Former British Prime Minister Tony Blair has called on the European Union to make “significant” changes to how it views Northern Ireland in order to preserve the peace reached under the Good Friday Agreement.
Blair, who was staunchly against Brexit and in favour of remaining in the European Union, called for a face-to-face meeting between Prime Minister Boris Johnson and EU chief Ursula von der Leyen in order to break the gridlock of bureaucracy and surprisingly suggested that the bloc should give up its hardline stance of imposing an effective sea border within the United Kingdom.
In an article published on the Tony Blair Institute for Global Change’s website, the former PM wrote that a solution to the dispute would “require significant movement from the EU on its stated position around the protocol’s interpretation.”
“My judgement – with long experience of EU negotiations – is that things have reached such a state of distrust that the two bureaucratic systems will not settle this; it has to be done at the highest political level because, ultimately, it is not a matter of technical work but political will and leadership,” Blair added.
Though Northern Ireland is an integral part of the United Kingdom, it was effectively separated from the rest of the country by the Brexit agreement singed by Prime Minster Boris Johnson, which empowered the European Union to impose customs and other trade barriers between the region and Great Britain as well as giving the European Court of Justice jurisdiction over trade disputes.
In addition to the economic hardship imposed on the UK citizens of the Ulster region, the dispute has also seen renewed violence as well as Unionists refusing to form a devolved government in Stormont with Irish nationalists, which was a key requirement of the 1998 Good Friday peace deal.
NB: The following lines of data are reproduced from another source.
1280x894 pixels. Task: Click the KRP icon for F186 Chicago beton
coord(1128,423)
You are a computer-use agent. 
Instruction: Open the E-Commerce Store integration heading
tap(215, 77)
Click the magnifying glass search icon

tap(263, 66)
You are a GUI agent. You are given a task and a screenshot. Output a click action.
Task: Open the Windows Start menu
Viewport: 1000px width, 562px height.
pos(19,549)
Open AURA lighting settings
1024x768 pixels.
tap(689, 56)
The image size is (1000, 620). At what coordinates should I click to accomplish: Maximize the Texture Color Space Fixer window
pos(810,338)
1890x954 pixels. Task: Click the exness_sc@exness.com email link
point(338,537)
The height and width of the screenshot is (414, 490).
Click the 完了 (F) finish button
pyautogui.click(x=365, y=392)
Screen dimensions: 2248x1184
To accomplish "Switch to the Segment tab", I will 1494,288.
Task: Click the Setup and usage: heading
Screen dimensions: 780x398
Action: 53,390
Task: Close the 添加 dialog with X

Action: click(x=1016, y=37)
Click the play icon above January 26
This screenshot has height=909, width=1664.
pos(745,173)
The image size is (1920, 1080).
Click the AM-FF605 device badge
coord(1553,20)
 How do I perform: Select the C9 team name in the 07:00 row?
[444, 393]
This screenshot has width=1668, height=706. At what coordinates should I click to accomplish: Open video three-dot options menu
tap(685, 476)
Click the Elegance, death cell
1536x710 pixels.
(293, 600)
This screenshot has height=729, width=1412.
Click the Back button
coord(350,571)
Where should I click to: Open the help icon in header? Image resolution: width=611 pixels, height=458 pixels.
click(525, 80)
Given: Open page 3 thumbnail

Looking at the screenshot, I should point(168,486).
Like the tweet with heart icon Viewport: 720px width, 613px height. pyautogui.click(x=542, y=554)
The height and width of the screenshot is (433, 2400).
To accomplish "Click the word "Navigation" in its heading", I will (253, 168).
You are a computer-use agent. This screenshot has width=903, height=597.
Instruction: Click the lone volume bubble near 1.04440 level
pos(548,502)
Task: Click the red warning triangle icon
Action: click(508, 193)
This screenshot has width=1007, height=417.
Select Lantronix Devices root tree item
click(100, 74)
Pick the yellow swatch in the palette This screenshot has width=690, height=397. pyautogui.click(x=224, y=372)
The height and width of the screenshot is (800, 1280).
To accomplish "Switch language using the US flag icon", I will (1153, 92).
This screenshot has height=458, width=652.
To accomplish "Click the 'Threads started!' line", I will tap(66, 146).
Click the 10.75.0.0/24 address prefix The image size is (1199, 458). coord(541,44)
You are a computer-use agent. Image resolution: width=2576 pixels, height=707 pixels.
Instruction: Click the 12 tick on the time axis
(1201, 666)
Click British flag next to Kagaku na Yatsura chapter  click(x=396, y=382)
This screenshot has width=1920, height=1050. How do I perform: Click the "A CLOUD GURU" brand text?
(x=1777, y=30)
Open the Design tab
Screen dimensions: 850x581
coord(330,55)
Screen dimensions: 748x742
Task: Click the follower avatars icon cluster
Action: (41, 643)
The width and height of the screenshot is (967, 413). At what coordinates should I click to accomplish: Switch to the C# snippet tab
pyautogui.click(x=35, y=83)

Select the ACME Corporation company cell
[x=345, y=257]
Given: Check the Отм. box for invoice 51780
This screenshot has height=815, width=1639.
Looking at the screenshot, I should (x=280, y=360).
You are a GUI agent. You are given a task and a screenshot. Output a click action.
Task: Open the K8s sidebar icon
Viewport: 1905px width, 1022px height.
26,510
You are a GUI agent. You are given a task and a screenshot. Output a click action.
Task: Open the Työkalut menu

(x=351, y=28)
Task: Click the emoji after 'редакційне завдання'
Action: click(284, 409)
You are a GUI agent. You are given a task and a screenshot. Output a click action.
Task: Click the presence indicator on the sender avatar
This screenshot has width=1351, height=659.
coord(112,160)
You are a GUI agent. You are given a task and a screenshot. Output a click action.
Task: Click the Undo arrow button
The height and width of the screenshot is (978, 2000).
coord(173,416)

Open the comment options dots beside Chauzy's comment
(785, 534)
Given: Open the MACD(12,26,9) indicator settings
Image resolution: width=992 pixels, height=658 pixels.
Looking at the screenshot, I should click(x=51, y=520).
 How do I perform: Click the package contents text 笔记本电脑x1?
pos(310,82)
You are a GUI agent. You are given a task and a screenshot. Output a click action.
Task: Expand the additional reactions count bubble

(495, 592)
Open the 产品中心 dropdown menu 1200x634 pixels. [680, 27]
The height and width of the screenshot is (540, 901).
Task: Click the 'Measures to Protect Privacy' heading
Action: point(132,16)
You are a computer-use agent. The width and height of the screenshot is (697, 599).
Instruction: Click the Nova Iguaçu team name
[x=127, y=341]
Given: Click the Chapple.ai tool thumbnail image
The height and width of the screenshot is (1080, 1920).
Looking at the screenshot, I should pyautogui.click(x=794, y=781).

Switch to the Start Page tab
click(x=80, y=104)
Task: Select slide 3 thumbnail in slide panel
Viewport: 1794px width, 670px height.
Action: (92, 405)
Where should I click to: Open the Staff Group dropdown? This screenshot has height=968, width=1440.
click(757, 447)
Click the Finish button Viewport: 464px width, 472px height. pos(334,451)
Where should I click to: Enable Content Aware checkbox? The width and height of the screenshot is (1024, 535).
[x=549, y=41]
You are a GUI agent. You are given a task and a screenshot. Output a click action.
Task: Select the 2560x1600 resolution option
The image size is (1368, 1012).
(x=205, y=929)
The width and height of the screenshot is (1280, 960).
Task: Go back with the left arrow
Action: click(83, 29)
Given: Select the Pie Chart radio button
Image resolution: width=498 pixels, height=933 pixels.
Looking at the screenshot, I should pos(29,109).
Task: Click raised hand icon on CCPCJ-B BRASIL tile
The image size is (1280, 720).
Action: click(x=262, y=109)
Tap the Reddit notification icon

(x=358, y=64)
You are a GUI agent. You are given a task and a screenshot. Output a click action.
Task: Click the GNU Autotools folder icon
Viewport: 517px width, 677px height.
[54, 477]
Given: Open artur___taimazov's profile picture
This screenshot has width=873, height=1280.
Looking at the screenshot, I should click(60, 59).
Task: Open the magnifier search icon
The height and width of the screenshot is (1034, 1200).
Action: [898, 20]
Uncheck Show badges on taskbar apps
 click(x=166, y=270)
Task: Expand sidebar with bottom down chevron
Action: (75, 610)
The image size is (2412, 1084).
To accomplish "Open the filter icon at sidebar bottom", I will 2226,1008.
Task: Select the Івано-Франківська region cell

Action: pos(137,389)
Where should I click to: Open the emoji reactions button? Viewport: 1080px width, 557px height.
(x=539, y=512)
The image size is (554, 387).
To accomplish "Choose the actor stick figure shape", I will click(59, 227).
In order to protect the integrity of the United Kingdom, the Johnson administration has threatened to tear up the relevant sections of the Northern Ireland Protocol in the Brexit divorce deal. The EU, for its part, has threatened to levy sanctions upon the UK should Johnson unilaterally pull out.
The intervention by Blair is significant in that it may serve to also loosen the hardline stance taken by the globalist pro-European Biden administration in the United States, given the former prime minister’s role in negotiating the peace agreement alongside the Clinton administration which may give his arguments some credibility in Washington.
The Biden administration, and other senior Democrats, including House Speaker Nancy Pelosi, have consistently sided with the European Union over London in the dispute, and have even threatened to hold up a post-Brexit trade deal with America over the issue.
Indeed, the Democrat leadership even failed to condemn the European Union actually violating the agreement during the pandemic, in which the bloc attempted to establish a hard land border on the island of Ireland in order to prevent shipments of vaccines from reaching Britain.
In order to prevent further disputes, Tony Blair called for the creation of a new class of goods dubbed “Northern Ireland approved” which would only be made for sale in Norther Ireland and therefore businesses could avoid the onerous regulations from the EU. The former prime minister also called for the use of independent arbitration panels rather than the European Court of Justice to handle trade disputes.
In response to the article from Blair, the leader of the pro-UK Democratic Unionist Party (DUP) in Northern Ireland, Sir Jeffrey Donaldson told The Telegraph: “The Protocol threatens our place in the United Kingdom, endangers jobs for our people, drives up costs for consumers and reduces choice on our shelves. We’re making progress but we need to keep moving.
“In stating ‘it is not a matter of technical work but political will and leadership’, Tony Blair is correct. He is also correct to say that the Protocol is a bad deal and is undermining the Good Friday Agreement.
“The EU should take note and recognise the harm the Protocol is doing to political stability in Northern Ireland. The political will to get a solution which respects Northern Ireland’s place in the United Kingdom has been absent for too long.”